DATASET EXCERPTS START
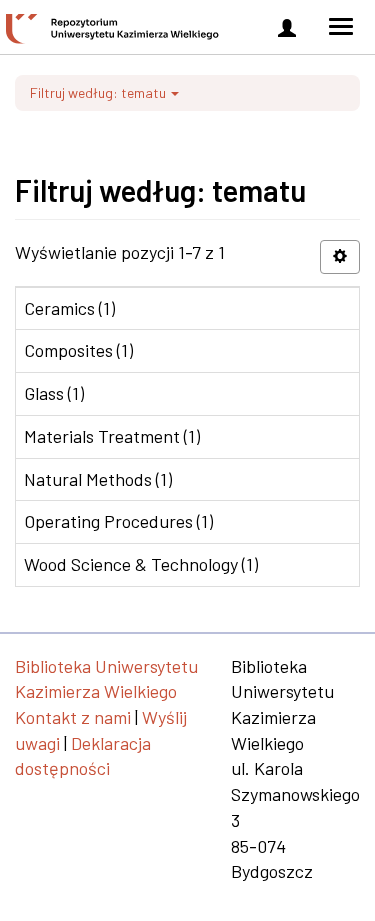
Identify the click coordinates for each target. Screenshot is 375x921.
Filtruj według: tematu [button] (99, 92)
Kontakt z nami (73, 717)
DATASET EXCERPTS END
DATASET EXCERPTS START
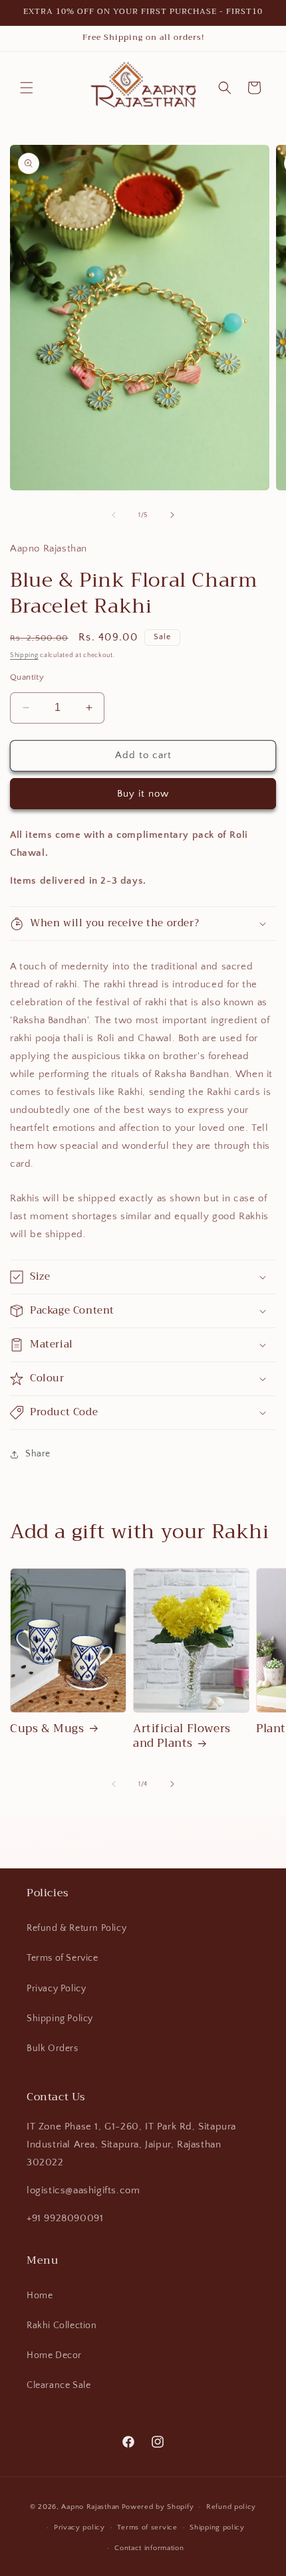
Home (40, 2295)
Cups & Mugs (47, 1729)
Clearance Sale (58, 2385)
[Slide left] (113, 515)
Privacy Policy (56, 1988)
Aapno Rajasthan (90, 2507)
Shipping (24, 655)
DATASET EXCERPTS END
▶ WORK TO COMPLETE: Reproduce, exactly as they stand in the data above, the lines from the one that holds "[Slide left] (113, 515)" to the one that holds "Shipping (24, 655)", inclusive.

▶ EXPECTED OUTPUT:
[Slide left] (113, 515)
Privacy Policy (56, 1988)
Aapno Rajasthan (90, 2507)
Shipping (24, 655)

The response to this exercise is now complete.